Bench Memos

Re: AG Holder’s Lawless Action on Marriage in Utah

Attorney General Eric Holder’s declaration last Friday that the federal government will recognize the supposed marriages of same-sex couples that occurred in Utah between December 20, 2013, and January 6, 2014, deserves a somewhat fuller critique than my quick initial post provided.

Let’s lay the background:

1. The Utah constitution provides that “Marriage consists only of the legal union between a man and a woman” and that “No other domestic union … may be recognized as a marriage.” Utah statutory law further provides that supposed marriages “between persons of the same sex” are “prohibited and declared void” and that it is state policy “to recognize as marriage only the legal union of a man and a woman.”

2. Federal district judge Robert J. Shelby’s refusal to stay his December 20 judgment against Utah’s marriage laws during the appeal process is the primary cause of all that has ensued.

3. Judge Shelby’s refusal to stay his judgment was wildly irresponsible. The Supreme Court’s unanimous order overturning his refusal ought to slam the point home.

4. By refusing to stay his judgment, Judge Shelby invited a situation in which same-sex couples in Utah would be purporting to marry in violation of provisions of the Utah constitution and Utah statutory law that state officials were still defending in the ongoing litigation.

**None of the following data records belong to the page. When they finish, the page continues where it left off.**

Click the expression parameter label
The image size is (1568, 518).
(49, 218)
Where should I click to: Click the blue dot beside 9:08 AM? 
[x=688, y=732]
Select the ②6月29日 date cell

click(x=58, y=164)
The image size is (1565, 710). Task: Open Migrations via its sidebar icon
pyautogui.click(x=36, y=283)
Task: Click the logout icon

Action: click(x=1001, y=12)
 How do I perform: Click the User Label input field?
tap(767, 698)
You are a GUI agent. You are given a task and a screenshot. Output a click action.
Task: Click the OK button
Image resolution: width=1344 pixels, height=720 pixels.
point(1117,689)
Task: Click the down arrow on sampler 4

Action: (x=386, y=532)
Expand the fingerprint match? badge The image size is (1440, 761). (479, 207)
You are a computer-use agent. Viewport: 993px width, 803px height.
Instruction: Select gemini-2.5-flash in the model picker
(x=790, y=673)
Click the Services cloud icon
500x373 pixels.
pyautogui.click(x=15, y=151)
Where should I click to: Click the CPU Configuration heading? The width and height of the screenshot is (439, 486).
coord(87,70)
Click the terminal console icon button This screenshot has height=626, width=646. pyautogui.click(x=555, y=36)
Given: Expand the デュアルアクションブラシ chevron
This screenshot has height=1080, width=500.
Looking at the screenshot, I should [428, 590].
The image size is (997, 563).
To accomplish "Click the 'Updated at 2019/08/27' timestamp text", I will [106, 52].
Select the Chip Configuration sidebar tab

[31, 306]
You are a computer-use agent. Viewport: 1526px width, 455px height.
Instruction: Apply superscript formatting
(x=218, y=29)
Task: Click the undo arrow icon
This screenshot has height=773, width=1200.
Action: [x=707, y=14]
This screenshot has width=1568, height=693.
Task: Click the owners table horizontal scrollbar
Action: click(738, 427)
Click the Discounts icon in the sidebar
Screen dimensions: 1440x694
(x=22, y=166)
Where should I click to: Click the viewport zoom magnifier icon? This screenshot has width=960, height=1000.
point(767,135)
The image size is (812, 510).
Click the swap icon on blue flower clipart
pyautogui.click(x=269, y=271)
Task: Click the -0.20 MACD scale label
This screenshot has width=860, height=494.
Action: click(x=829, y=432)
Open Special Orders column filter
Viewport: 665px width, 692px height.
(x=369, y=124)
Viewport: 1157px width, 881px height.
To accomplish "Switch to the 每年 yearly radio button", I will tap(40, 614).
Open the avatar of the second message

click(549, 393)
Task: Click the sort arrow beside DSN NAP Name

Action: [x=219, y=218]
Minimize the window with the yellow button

5. Same-sex couples who entered into purported marriages between December 20 and January 6 knew (or had ample reason to know) that the ultimate status of those purported marriages was uncertain. There’s plenty of room to quarrel over the odds, and I don’t pretend to be optimistic about what this Supreme Court might do, but no one can seriously contest that there is a significant (i.e., non-trivial) possibility that Judge Shelby’s ruling will be reversed on appeal (whether by the Tenth Circuit or by the Supreme Court).  

6. Same-sex couples who entered into purported marriages between December 20 and January 6 also knew (or had ample reason to know) that a higher court might stay Judge Shelby’s ruling pending appeal. Indeed, it would seem that many raced to avail themselves of the temporary window of opportunity.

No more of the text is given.